KKR secured more than $10 billion to launch Helix Digital Infrastructure, a company designed to develop and operate artificial intelligence infrastructure. The June 8 Form D for Helix C L.P. marks the fund ecosystem's second institutional filing around this thesis. The placeholder $0M offering amount combined with four named GPs—two individuals alongside entity-level vehicles—points to a structured vehicle designed to accommodate prior vintage capital, existing LP governance rights, and operational co-management arrangements.

This is not KKR's first Helix play. The filing naming McGroarty and Koo alongside unnamed GP vehicles suggests KKR is replicating its infrastructure partnership model, where operational expertise and capital decision-making are contractually separated. Key-person provisions tied to these individuals could restrict LP distributions or require explicit consent for material decisions.

Why Helix Now, Why Helix C

Helix Digital Infrastructure is led by ex-AWS chief Adam Selipsky, who became a senior advisor to KKR in September 2025. Microsoft, Alphabet, Amazon, and Meta are collectively planning roughly $700 billion in 2026 capex, the bulk of which is data centers and power. That capex wall creates structural demand for alternative infrastructure operators.

Helix will develop data centers, power generation and transmission, as well as connectivity. Unlike traditional KKR buyout funds with exit timelines, Helix operates as a company with permanent capital, allowing for long-term infrastructure development. Helix C likely represents committed capital for the 2026-2027 buildout phase, staged after anchor commitments from a sovereign wealth fund and strategic partners in April.

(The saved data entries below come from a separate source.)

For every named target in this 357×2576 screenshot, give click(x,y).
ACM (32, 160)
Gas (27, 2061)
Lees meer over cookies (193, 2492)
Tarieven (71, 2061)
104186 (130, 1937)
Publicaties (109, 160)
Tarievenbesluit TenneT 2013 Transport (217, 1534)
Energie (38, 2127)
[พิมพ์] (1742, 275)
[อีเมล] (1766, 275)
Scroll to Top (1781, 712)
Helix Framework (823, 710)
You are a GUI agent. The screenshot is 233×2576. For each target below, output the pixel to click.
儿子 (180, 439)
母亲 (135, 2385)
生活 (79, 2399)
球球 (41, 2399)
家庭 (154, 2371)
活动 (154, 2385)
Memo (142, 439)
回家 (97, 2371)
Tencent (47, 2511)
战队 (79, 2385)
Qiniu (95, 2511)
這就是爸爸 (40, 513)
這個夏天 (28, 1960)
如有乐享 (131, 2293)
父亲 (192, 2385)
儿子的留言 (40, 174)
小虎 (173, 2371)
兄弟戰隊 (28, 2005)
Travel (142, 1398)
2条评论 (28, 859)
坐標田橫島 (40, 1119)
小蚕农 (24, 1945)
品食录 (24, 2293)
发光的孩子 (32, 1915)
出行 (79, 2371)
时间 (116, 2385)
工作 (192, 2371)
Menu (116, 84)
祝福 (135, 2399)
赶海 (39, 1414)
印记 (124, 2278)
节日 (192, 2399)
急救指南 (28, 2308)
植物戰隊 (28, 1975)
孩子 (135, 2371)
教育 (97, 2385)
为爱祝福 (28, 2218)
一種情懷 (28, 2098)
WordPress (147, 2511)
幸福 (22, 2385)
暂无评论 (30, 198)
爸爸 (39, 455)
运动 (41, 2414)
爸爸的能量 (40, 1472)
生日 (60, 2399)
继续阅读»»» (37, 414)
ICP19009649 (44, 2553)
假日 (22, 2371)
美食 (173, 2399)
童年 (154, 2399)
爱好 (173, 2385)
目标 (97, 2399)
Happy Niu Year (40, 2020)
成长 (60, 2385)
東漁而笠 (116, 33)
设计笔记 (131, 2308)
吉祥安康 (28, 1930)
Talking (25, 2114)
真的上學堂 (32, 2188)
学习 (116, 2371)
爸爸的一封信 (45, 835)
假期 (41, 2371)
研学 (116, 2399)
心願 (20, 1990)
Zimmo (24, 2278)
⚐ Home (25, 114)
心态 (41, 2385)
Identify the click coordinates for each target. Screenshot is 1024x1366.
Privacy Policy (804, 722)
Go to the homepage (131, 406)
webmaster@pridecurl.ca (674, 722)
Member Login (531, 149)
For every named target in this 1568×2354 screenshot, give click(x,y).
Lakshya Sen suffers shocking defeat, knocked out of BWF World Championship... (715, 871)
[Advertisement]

The Capital-Call Timing Signal

Mid-year Form D filings typically precede Q3-Q4 final closes and lock in LP commitment terms before September year-end cycles. Pete Stavros and Nate Taylor, Global Co-Heads of Private Equity at KKR, continue steering the flagship North America Fund XIV ($23B closed in April). Helix C filing two months later suggests KKR is layering infrastructure capital raises while the PE fundraising window remains open and LP appetite for asset-backed, long-duration returns remains elevated.

What LPs Must Verify

Confirm whether Helix C represents a second fund vintage, a co-investment vehicle for prior Helix anchors, or an operational fund separate from the Helix Digital Infrastructure company itself. Cross-reference McGroarty and Koo against KKR's organizational chart to determine whether they hold title to deployed capital or operational control of grid and data center assets. Verify key-person restrictions and whether LP consent thresholds differ from standard PE agreements given the infrastructure operator structure. Determine whether this vehicle commits alongside Helix Digital Infrastructure's $10B or operates as independent capital targeting hyperscaler partnerships directly.

KKR's timing—closing flagship PE ($23B in April), launching the Helix operating company ($10B+ announced April 30), and filing Helix C in June—reveals a firm consolidating permanent-capital infrastructure exposure at the exact moment AI capex is accelerating and power constraints are tightening. LPs should establish whether Helix C is continuation capital or a distinct play.